La institución militar, para el año 1904 se componía de cuatro Armas: Infantería, Caballería, Artillería, Ingenieros y Tropas Auxiliares, dividido a su vez en tres categorías: Ejército Activo, Ejército Disponible y Ejército de Reserva. Su organización se basada en Compañías, Batallones, Regimientos, Brigadas, Divisiones y Ejército. El mando supremo del Ejército conforme a la Constitución de ese tiempo, residía en el Presidente de la República.






En el año de 1906, sucede la primera guerra de El Salvador en el siglo XX, entre El Salvador y Guatemala, en donde fallece heroicamente al frente de sus tropas el osado General Tomás Regalado, jefe del ejército, el día 11 de julio de ese año.
Un año después en 1907 se produce la Guerra entre El Salvador y Honduras contra Nicaragua.






El interés de los gobernantes de profesionalizar a sus ejércitos no tiene pausas; durante el gobierno del Doctor Manuel Enrique Araujo, y a iniciativa del General José María Peralta Lagos, se contrata de nuevo una misión española; la cual va crear la Guardia Nacional, con organización y funciones similares a la Guardia Civil Española; otra tarea será organizar el Estado Mayor Central del Ejército.
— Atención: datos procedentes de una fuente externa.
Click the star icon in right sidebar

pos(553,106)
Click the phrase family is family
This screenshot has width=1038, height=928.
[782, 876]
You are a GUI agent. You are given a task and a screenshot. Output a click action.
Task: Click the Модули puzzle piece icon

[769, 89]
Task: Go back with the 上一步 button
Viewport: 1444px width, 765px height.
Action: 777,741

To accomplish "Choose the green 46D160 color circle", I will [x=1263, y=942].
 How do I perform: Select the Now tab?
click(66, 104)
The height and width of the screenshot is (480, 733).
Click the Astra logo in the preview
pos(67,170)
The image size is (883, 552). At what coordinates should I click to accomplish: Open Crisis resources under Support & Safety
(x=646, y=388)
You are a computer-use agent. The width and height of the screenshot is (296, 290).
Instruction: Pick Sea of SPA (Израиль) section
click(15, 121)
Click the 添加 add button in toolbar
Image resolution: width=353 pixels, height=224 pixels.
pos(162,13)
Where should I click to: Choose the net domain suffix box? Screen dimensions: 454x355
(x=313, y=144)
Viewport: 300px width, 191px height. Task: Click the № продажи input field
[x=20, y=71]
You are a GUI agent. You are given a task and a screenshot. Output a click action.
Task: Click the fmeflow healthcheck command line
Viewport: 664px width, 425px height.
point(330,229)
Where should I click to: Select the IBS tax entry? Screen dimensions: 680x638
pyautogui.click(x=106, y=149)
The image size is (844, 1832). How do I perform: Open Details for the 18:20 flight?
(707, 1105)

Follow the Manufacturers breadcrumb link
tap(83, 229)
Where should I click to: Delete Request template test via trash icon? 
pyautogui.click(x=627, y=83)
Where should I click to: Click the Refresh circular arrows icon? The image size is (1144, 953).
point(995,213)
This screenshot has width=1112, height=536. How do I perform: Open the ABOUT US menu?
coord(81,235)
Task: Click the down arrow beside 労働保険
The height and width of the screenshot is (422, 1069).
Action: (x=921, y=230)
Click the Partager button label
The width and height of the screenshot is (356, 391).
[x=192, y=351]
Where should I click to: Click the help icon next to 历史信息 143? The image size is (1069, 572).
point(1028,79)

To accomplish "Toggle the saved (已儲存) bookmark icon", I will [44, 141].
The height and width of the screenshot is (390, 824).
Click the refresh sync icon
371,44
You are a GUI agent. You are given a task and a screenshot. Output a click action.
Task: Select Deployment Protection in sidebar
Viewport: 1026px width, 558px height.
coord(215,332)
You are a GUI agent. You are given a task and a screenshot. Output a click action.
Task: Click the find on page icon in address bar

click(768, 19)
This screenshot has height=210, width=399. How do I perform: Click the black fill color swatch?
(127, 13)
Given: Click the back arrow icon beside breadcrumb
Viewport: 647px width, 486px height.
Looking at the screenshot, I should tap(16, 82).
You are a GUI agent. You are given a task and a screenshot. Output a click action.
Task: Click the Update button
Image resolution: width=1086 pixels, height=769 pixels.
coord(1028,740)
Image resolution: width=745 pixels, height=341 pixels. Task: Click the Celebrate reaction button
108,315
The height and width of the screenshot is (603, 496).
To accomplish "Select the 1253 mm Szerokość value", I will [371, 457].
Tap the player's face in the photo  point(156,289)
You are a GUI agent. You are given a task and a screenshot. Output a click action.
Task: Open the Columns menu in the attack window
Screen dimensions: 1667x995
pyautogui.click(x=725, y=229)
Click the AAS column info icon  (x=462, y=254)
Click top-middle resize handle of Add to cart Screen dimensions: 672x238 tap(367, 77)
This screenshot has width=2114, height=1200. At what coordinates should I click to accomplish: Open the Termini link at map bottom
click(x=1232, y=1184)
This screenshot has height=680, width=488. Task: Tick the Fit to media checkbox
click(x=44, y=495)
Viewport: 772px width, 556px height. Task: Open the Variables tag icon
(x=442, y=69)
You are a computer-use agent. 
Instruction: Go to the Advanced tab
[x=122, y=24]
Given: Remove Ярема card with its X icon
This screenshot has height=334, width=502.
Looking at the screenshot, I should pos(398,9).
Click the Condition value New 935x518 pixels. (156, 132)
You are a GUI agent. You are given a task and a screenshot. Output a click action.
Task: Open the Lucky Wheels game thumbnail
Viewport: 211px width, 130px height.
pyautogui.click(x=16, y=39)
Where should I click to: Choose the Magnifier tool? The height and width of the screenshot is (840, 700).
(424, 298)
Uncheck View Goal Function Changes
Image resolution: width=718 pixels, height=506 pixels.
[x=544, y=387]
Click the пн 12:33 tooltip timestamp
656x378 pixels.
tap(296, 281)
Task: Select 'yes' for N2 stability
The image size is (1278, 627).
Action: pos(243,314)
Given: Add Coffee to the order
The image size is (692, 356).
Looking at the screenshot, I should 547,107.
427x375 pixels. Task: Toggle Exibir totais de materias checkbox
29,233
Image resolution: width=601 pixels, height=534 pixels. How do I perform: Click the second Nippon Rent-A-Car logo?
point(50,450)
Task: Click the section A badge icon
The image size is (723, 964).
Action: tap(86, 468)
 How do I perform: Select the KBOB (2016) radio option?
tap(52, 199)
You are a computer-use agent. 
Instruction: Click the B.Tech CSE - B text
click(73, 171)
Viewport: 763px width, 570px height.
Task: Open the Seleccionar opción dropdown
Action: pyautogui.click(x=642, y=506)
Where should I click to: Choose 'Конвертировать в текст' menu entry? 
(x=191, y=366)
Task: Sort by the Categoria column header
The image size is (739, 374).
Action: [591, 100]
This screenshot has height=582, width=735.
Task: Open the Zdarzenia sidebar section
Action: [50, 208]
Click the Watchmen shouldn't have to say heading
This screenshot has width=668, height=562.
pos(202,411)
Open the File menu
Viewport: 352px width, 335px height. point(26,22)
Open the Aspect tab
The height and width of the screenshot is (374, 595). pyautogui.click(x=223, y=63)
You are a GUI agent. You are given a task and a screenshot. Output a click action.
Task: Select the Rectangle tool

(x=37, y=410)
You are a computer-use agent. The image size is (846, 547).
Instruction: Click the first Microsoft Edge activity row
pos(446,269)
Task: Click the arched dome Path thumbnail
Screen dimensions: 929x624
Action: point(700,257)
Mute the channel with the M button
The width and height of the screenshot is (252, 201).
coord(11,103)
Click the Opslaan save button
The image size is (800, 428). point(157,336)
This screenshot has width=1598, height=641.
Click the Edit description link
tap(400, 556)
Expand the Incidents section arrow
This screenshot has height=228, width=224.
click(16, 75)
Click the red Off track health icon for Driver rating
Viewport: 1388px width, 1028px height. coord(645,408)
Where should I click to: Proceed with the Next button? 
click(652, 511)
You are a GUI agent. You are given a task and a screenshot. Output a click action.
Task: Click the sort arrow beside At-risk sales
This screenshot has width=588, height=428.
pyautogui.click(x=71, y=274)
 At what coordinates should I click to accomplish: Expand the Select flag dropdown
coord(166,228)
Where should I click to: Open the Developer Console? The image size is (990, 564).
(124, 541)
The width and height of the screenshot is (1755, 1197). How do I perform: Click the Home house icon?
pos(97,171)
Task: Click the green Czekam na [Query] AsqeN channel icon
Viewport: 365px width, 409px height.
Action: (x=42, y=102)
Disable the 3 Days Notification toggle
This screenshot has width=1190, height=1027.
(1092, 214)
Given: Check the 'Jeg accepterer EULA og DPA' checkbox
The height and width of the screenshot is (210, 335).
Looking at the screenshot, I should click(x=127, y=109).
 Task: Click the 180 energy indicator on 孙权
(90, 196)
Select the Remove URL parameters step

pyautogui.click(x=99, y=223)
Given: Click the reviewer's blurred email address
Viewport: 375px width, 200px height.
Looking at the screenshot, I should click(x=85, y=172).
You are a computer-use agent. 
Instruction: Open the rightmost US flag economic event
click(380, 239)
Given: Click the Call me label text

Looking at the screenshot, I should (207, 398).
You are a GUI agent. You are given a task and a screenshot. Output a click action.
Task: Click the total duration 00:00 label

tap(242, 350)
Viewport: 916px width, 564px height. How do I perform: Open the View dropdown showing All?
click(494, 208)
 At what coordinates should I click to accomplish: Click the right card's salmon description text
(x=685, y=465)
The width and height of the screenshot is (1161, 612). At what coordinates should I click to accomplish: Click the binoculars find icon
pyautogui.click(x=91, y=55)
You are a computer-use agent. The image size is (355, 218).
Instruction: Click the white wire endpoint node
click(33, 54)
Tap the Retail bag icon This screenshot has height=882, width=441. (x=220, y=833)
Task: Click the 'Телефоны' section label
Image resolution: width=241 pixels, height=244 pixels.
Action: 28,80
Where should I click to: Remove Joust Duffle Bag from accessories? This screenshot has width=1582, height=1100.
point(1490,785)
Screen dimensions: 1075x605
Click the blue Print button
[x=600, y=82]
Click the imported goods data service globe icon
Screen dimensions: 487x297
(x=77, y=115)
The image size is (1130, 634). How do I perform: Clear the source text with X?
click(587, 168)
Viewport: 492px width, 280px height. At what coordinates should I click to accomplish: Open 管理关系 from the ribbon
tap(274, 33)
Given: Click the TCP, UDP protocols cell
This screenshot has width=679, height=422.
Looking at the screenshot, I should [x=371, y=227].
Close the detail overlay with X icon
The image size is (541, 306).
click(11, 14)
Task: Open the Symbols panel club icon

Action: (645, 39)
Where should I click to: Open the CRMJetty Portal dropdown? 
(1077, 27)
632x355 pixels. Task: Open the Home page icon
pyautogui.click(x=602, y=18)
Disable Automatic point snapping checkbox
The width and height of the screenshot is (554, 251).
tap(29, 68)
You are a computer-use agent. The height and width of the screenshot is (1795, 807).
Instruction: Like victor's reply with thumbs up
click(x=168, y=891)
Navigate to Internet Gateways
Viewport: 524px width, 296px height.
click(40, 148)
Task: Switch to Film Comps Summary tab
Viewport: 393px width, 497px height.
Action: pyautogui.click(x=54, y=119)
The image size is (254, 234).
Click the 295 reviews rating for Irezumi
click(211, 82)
Los cambios en la institución no se detienen y el 23 de diciembre de 1919 por Orden General del Ministerio de Guerra y Marina, No. 20, se organizó el Departamento General de Guerra, en sustitución del Estado Mayor Central del Ejército; de la misma forma, en años sucesivos, a continuación, este Organismo cambió de nombre de acuerdo a las exigencias orgánicas de la Institución Armada en cada época específica.






Del caudillismo del General Tomás Regalado, pasamos al gobierno del General Maximiliano Hernández Martínez, quien realiza una reorganización muy profunda en la institución armada, entre los años 1932-1944
Al promulgarse la nueva Constitución del 20 de enero de 1939, se designó oficialmente el título de EJÉRCITO NACIONAL para la Institución Armada. Este calificativo se mantuvo hasta que el 29 de noviembre de 1945, cuando fue emitida otra Carta Magna, y se denominó al Ejército Nacional como FUERZA ARMADA, lo cual se mantuvo vigente hasta Febrero de 1951.






Al arribar a los años cincuenta, la Institución Armada continuó desarrollándose, poniendo en práctica la nueva doctrina en el entrenamiento de las tropas; las misiones militares norteamericanas eran las que ejercían preponderancia en la asesoría militar requerida.






Los gobernantes de la época, unos más y otros menos, siempre apoyaron a la Fuerza Armada en su proceso de desarrollo. Uno de los gobernantes militares que dio mayor impulso a la tecnificación de la Fuerza Armada fue el Teniente Coronel Oscar Osorio, quien en 1950 contrató una nueva misión militar de Chile con la misión de fundar la Escuela de Guerra, actual Escuela de Comando y Estado Mayor “Doctor Manuel Enrique Araujo”, que ha cumplido con la prioritaria labor de formar los Oficiales de Estado Mayor y los Profesores Militares que todo ejrcito moderno requiere para su cometido constitucional.






Esta misión militar se retiro del país, a fin del año 1957. Asimismo impulsó el desarrollo del arma de artillería, adquiriendo en 1953 el primer material norteamericano de obuses de 105 mm.






El 14 de julio de 1969, fecha memorable en las páginas gloriosas del ejército salvadoreño, da inicio la Guerra de Legítima Defensa contra Honduras. El presidente de la república General Fidel Sánchez Hernández, se vio impelido a esta reinvicación nacional, ante los innumerables atropellos que sufrían nuestros compatriotas en el vecino país, por el simple motivo de ser salvadoreños.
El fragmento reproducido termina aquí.